Tougaloo College has housed a significant fine art collection for more than 50 years.

On February 6, 2020, Tougaloo College Art Collection will receive a Governor’s Arts Award for “Preservation of the Arts.”

In addition to playing a significant role in the Civil Rights Movement, Tougaloo College has housed a significant fine art collection on their campus in Jackson for more than 50 years. The collection was started in the 1960s when a group of activists, curators and critics formed the New York Art Committee for Tougaloo College.

In the spring of 1963, the committee installed the first art works into the collection, featuring important pieces by modern European and American artists. Their efforts marked the first collection of modern art in Mississippi. The committee envisioned the collection serving the teaching needs of Tougaloo College and the cultural needs of the broader community.

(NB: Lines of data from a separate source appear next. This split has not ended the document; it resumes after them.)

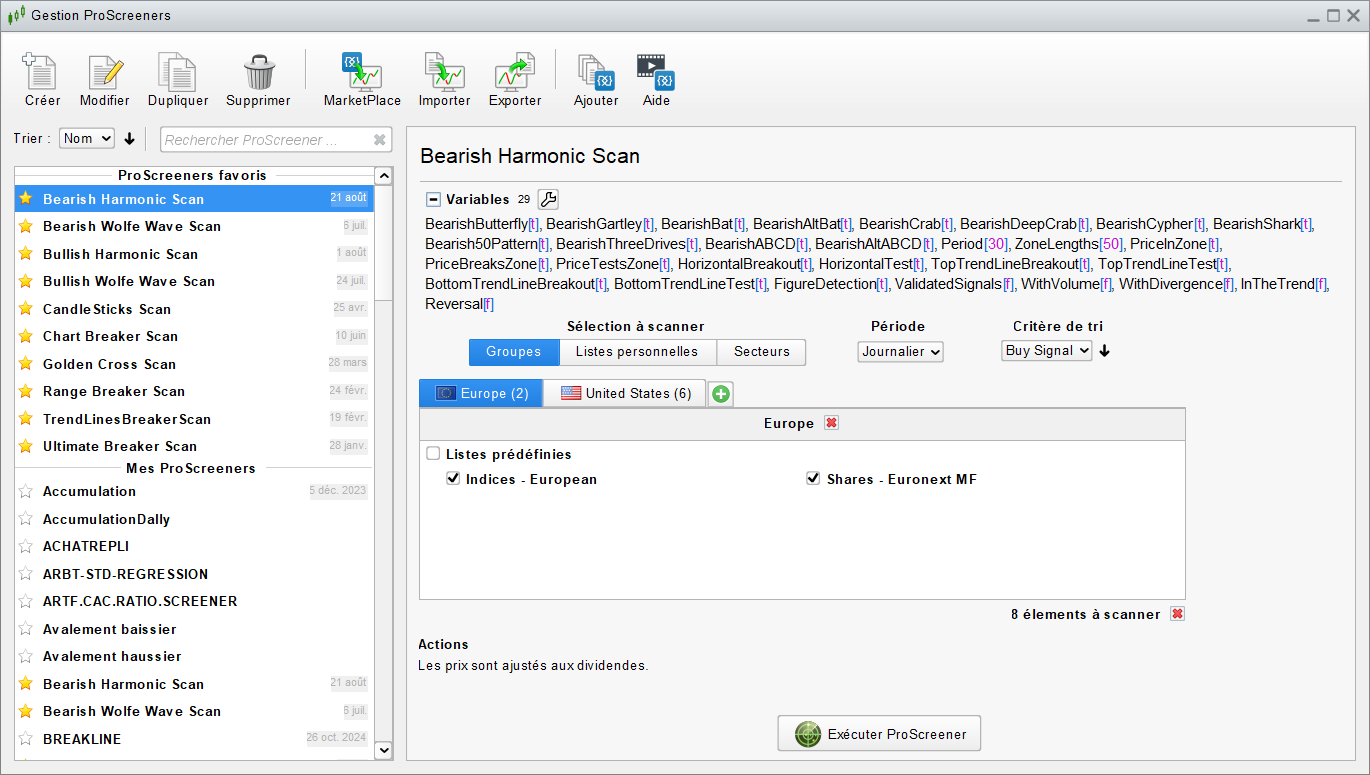This screenshot has width=1370, height=775.
Task: Collapse the Variables section
Action: pos(433,199)
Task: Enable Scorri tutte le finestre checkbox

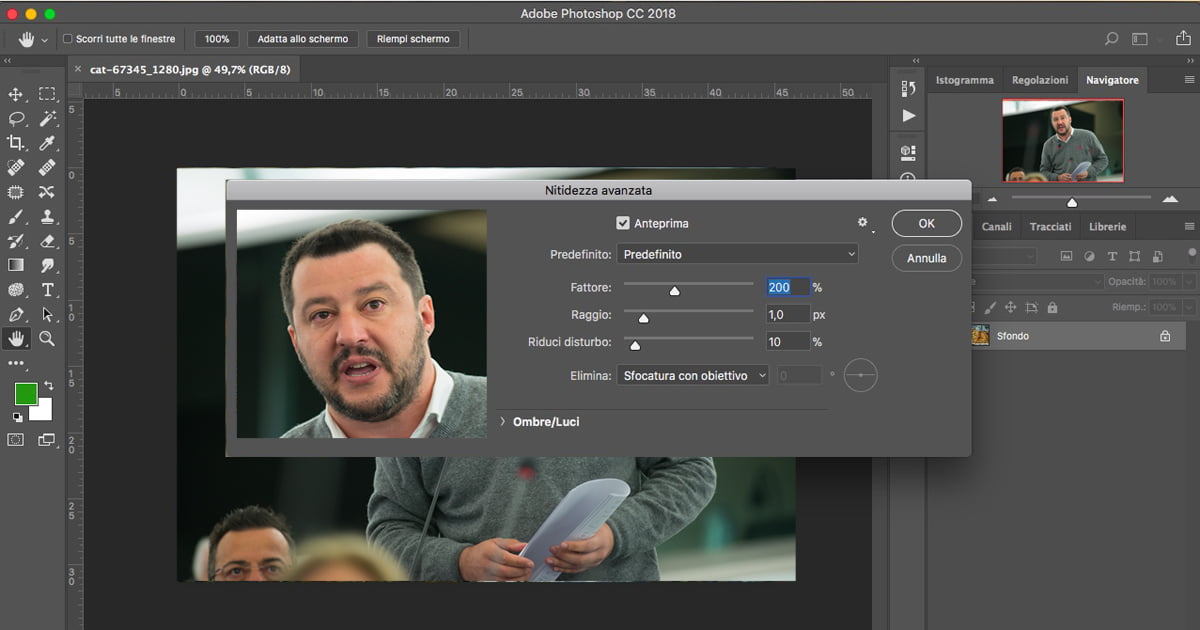Action: pyautogui.click(x=68, y=39)
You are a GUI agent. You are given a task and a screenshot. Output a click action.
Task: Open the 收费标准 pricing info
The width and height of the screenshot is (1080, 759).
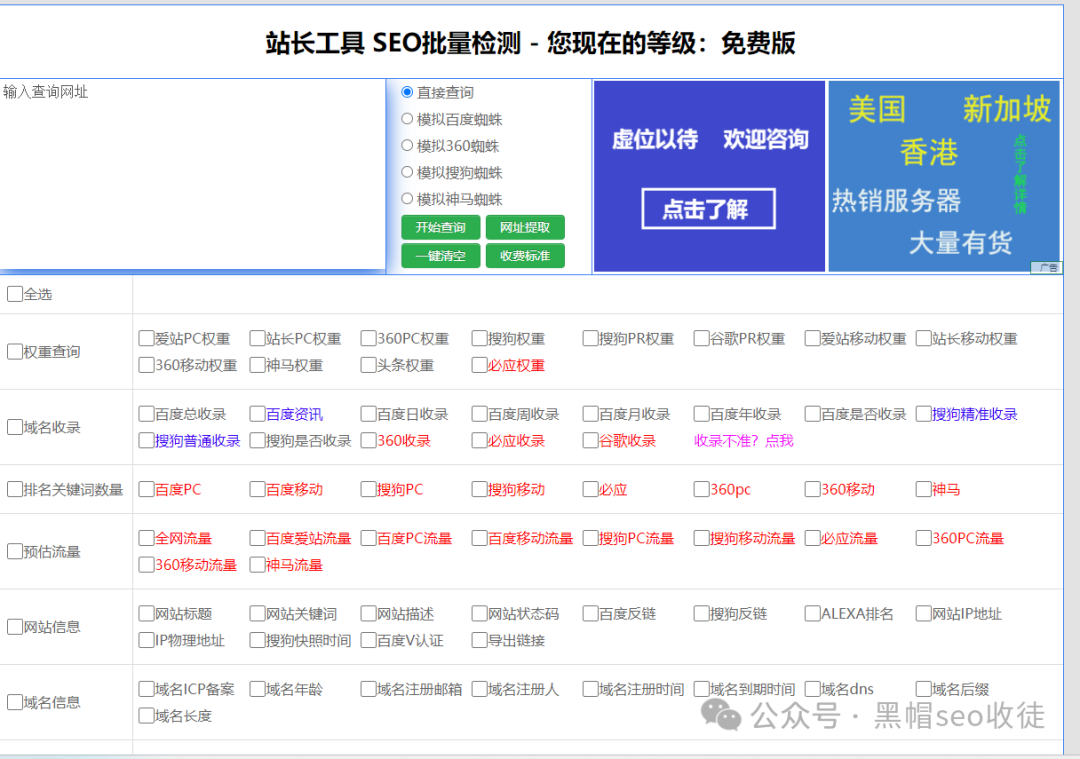525,255
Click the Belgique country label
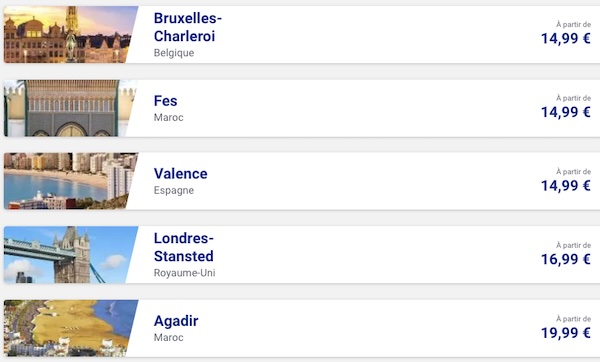600x362 pixels. click(174, 53)
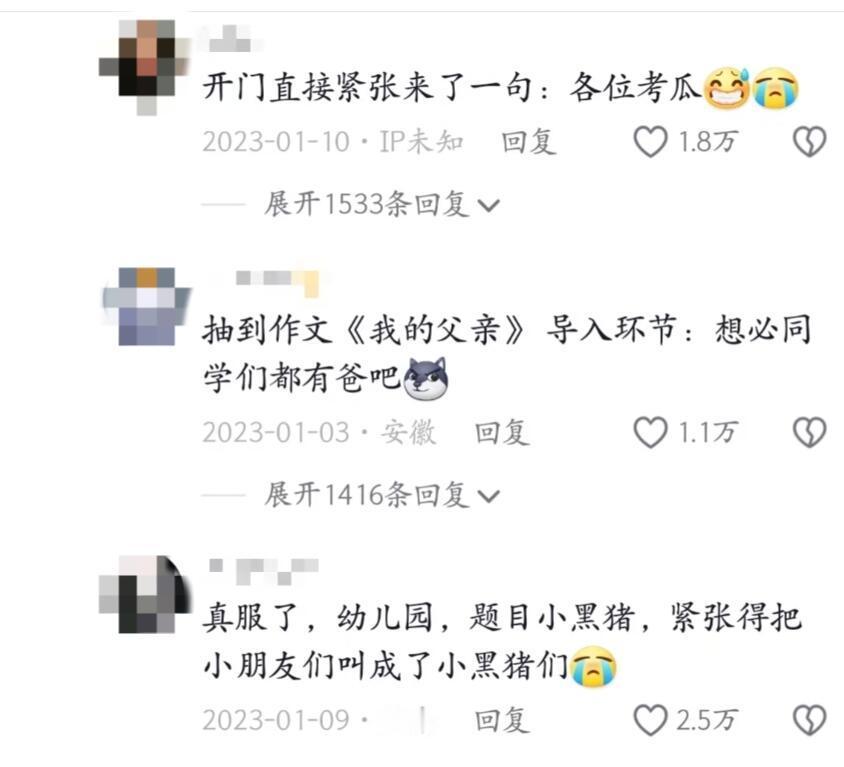Screen dimensions: 844x767
Task: Click chevron next to 展开1416条回复
Action: click(x=489, y=496)
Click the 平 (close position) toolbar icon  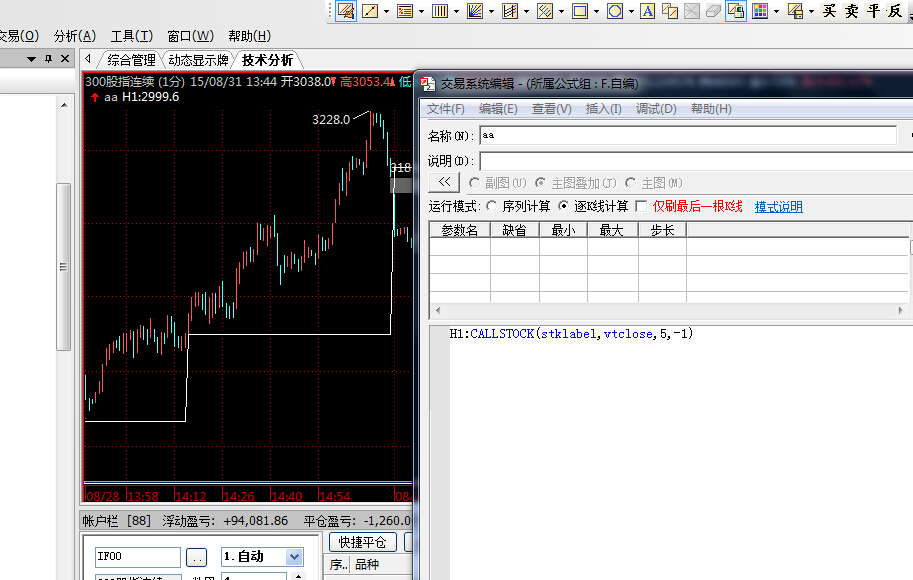tap(873, 11)
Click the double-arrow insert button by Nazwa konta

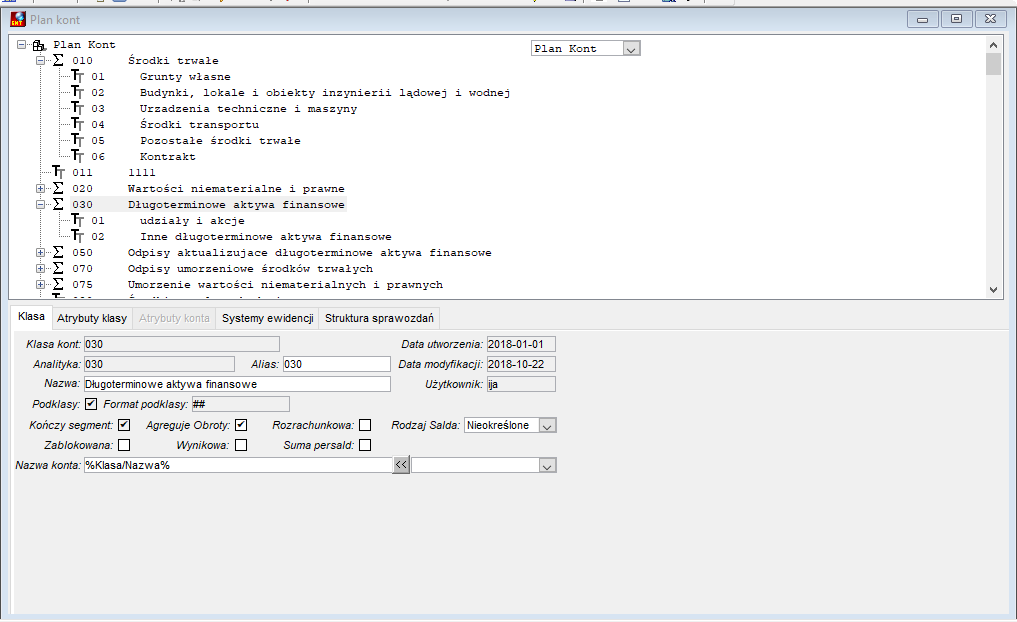coord(401,465)
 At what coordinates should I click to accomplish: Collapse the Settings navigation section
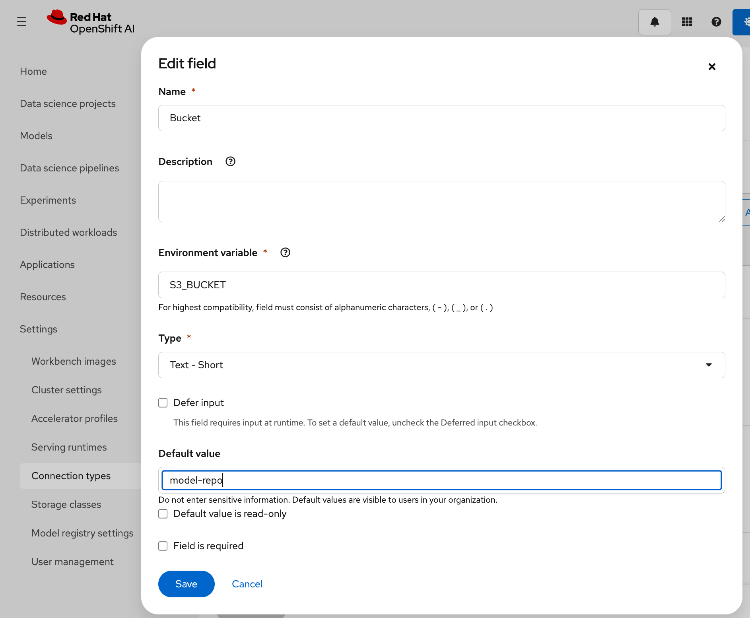(39, 329)
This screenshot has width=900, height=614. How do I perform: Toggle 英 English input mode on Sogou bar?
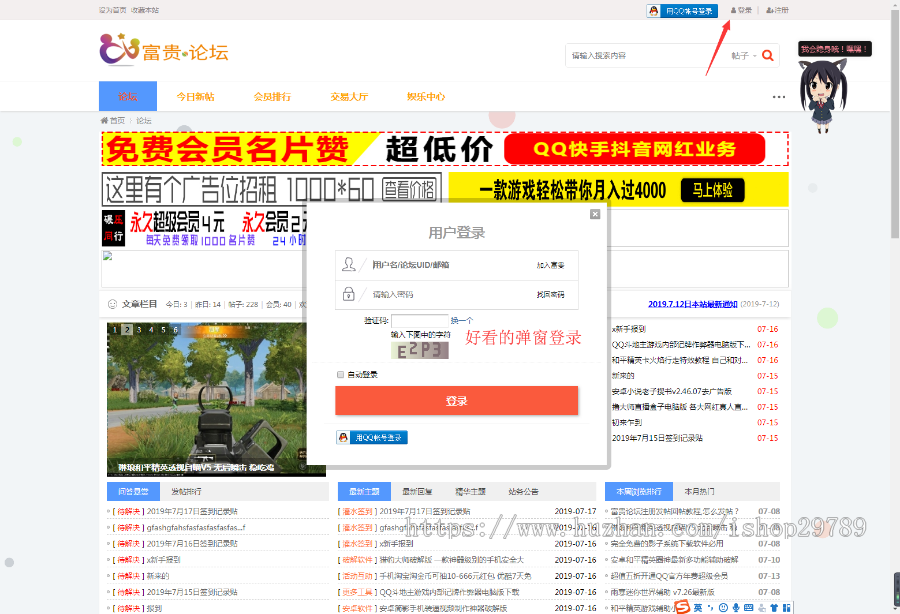(700, 607)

“Our hope is to provide the nucleus of a cultural center. Eventually it is hoped that this collection would serve a broad area around the city of Jackson as an interracial oasis in which the fine arts are the focus and magnet…” –Dore Ashton, head of the New York Art Committee for Tougaloo College

Dr. Ronald O. Schnell, art professor and the first curator of the Tougaloo Collection, was inspired by the committee’s dedication to providing access to the arts. Dr. Schnell is credited with acquiring the majority of the African American Collection, with the first works being donated by artist Hale Woodruff after his 1943 visit to the campus.

New York art critic and head of the New York Art Committee for Tougaloo College, Dore Ashton, helped expand the collection by donating a piece from a Congress of Racial Equality exhibition. Along side Dr. Schnell, artist and scholar David Driskell acquired pieces by 19th century artists and championed the collection’s importance nationally.

In the 1970s, Tougaloo was able to expand the collection with pieces by living African American artists through a purchasing grant from the National Endowment for the Arts. In 2002, 500 pieces from Africa and Oceania were donated by the Genevieve McMillian and Reba Stewart Foundation. In 2011, Tougaloo opened the Bennie G. Thompson Academic and Civil Rights Research Center, which includes a gallery where pieces from their extensive collection are on view.

Today the collection has 1,500 works divided into three areas, including works on paper, sculpture, paintings, decorative arts and textiles. Their mission and vision remain the same as when the collection was first founded, “to enhance the cultural environment at Tougaloo College and the broader community.”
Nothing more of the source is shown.